-------- TASK DATA --------

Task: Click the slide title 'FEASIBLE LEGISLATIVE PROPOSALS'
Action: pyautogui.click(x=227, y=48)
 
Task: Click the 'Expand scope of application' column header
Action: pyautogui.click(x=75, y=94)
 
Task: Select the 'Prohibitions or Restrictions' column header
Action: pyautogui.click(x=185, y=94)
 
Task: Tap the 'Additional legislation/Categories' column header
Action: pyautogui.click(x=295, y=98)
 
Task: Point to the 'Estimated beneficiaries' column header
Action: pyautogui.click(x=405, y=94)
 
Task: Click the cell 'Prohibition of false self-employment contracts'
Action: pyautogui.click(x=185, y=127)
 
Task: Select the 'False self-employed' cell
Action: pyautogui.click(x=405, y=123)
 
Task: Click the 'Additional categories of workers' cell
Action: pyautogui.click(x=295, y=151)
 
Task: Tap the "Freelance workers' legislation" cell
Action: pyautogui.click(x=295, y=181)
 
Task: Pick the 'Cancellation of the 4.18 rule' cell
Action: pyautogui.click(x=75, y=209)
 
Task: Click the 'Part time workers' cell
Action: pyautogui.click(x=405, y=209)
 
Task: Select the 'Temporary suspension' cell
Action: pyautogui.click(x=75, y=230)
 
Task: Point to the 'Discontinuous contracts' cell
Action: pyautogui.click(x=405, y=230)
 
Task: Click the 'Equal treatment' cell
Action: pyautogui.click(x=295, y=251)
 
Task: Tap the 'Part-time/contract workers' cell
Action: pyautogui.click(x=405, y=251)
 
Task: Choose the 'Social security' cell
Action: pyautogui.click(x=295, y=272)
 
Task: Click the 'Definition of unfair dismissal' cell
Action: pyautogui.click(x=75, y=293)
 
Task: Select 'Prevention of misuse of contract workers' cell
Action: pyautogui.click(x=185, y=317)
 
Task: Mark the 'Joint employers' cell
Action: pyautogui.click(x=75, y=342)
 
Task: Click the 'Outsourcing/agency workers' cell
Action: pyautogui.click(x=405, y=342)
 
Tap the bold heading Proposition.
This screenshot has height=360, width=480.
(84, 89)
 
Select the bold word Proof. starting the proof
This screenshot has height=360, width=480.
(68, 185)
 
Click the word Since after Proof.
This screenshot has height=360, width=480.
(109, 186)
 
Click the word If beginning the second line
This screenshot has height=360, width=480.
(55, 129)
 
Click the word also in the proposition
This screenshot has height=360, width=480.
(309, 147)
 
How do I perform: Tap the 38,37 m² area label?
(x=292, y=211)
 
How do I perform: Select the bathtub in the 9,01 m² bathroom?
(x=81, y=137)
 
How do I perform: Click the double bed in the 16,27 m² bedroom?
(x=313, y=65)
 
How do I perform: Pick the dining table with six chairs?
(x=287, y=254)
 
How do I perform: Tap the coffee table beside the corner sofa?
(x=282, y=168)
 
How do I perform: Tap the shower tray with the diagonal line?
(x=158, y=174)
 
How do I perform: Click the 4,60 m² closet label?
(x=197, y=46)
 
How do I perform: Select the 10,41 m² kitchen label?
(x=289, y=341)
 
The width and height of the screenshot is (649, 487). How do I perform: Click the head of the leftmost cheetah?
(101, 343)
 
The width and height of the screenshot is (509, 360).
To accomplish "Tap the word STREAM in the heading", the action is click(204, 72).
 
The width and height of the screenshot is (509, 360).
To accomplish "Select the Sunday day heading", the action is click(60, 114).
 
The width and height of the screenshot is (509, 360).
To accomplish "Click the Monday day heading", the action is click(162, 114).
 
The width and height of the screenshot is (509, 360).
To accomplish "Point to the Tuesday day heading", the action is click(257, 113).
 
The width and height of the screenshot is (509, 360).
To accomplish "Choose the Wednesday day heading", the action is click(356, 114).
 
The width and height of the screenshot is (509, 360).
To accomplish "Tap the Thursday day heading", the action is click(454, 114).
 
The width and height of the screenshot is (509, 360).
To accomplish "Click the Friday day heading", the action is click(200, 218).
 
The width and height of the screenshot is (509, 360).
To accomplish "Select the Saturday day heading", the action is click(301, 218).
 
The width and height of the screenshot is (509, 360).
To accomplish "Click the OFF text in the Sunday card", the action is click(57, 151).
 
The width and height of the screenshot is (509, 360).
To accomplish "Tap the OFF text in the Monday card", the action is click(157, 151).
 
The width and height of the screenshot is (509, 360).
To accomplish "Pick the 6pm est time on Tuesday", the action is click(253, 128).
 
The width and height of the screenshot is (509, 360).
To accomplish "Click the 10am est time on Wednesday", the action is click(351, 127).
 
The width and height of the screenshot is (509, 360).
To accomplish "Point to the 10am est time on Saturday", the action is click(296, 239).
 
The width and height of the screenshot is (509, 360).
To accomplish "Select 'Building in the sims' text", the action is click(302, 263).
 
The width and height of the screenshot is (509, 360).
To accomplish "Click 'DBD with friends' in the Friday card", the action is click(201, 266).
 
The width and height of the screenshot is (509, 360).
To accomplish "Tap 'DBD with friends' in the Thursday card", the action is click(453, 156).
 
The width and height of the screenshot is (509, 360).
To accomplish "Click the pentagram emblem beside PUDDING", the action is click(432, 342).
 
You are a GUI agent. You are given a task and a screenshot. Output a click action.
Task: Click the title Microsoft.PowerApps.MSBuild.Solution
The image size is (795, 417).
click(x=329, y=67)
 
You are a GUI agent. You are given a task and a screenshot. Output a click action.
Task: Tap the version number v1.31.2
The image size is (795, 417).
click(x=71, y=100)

--------

List every line of the items above that contains the word "with", matching case exactly.

How do I perform: Pick the dining table with six chairs?
How do I perform: Tap the shower tray with the diagonal line?
To accomplish "Click 'DBD with friends' in the Friday card", the action is click(201, 266).
To accomplish "Tap 'DBD with friends' in the Thursday card", the action is click(453, 156).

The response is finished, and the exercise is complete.